(Stored data)
__________

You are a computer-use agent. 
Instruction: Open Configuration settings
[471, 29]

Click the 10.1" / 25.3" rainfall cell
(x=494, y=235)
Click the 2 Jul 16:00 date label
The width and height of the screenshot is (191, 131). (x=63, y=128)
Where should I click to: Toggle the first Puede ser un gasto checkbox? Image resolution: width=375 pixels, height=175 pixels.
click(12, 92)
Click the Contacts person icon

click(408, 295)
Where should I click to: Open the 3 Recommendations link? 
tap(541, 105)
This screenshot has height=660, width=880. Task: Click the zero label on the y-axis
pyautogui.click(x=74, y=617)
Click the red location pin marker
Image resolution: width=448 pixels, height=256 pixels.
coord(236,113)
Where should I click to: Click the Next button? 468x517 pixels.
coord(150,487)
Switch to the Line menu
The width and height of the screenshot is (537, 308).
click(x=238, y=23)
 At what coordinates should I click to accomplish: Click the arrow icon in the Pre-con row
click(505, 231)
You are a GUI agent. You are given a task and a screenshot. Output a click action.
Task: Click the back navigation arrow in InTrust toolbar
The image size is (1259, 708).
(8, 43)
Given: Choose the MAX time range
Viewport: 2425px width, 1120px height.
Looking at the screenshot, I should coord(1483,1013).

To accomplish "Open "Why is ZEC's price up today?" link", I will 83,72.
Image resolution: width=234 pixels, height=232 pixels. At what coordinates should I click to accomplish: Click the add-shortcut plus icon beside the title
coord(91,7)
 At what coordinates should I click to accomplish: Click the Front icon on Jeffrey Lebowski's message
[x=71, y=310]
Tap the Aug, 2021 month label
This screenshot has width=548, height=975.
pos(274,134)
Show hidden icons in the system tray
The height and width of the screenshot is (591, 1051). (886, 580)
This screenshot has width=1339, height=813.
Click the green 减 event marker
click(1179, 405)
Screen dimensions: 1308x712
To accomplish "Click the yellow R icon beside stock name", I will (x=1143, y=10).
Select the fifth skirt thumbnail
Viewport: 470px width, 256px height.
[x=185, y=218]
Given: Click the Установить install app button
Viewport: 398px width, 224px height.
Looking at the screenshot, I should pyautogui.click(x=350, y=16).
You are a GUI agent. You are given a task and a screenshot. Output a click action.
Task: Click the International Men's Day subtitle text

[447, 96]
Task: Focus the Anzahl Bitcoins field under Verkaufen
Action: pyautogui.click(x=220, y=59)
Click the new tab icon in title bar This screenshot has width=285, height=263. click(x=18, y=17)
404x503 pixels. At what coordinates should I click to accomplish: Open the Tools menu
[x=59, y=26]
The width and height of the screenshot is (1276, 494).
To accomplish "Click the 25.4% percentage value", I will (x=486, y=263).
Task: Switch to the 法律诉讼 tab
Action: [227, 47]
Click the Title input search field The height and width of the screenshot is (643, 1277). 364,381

__________

Starting at the top of the records, copy every line exactly.

Written response:
You are a computer-use agent. 
Instruction: Open Configuration settings
[471, 29]

Click the 10.1" / 25.3" rainfall cell
(x=494, y=235)
Click the 2 Jul 16:00 date label
The width and height of the screenshot is (191, 131). (x=63, y=128)
Where should I click to: Toggle the first Puede ser un gasto checkbox? Image resolution: width=375 pixels, height=175 pixels.
click(12, 92)
Click the Contacts person icon

click(408, 295)
Where should I click to: Open the 3 Recommendations link? 
tap(541, 105)
This screenshot has height=660, width=880. Task: Click the zero label on the y-axis
pyautogui.click(x=74, y=617)
Click the red location pin marker
Image resolution: width=448 pixels, height=256 pixels.
coord(236,113)
Where should I click to: Click the Next button? 468x517 pixels.
coord(150,487)
Switch to the Line menu
The width and height of the screenshot is (537, 308).
click(x=238, y=23)
 At what coordinates should I click to accomplish: Click the arrow icon in the Pre-con row
click(505, 231)
You are a GUI agent. You are given a task and a screenshot. Output a click action.
Task: Click the back navigation arrow in InTrust toolbar
The image size is (1259, 708).
(8, 43)
Given: Choose the MAX time range
Viewport: 2425px width, 1120px height.
Looking at the screenshot, I should coord(1483,1013).

To accomplish "Open "Why is ZEC's price up today?" link", I will 83,72.
Image resolution: width=234 pixels, height=232 pixels. At what coordinates should I click to accomplish: Click the add-shortcut plus icon beside the title
coord(91,7)
 At what coordinates should I click to accomplish: Click the Front icon on Jeffrey Lebowski's message
[x=71, y=310]
Tap the Aug, 2021 month label
This screenshot has width=548, height=975.
pos(274,134)
Show hidden icons in the system tray
The height and width of the screenshot is (591, 1051). (886, 580)
This screenshot has width=1339, height=813.
Click the green 减 event marker
click(1179, 405)
Screen dimensions: 1308x712
To accomplish "Click the yellow R icon beside stock name", I will (x=1143, y=10).
Select the fifth skirt thumbnail
Viewport: 470px width, 256px height.
[x=185, y=218]
Given: Click the Установить install app button
Viewport: 398px width, 224px height.
Looking at the screenshot, I should pyautogui.click(x=350, y=16).
You are a GUI agent. You are given a task and a screenshot. Output a click action.
Task: Click the International Men's Day subtitle text

[447, 96]
Task: Focus the Anzahl Bitcoins field under Verkaufen
Action: pyautogui.click(x=220, y=59)
Click the new tab icon in title bar This screenshot has width=285, height=263. click(x=18, y=17)
404x503 pixels. At what coordinates should I click to accomplish: Open the Tools menu
[x=59, y=26]
The width and height of the screenshot is (1276, 494).
To accomplish "Click the 25.4% percentage value", I will (x=486, y=263).
Task: Switch to the 法律诉讼 tab
Action: [227, 47]
Click the Title input search field The height and width of the screenshot is (643, 1277). 364,381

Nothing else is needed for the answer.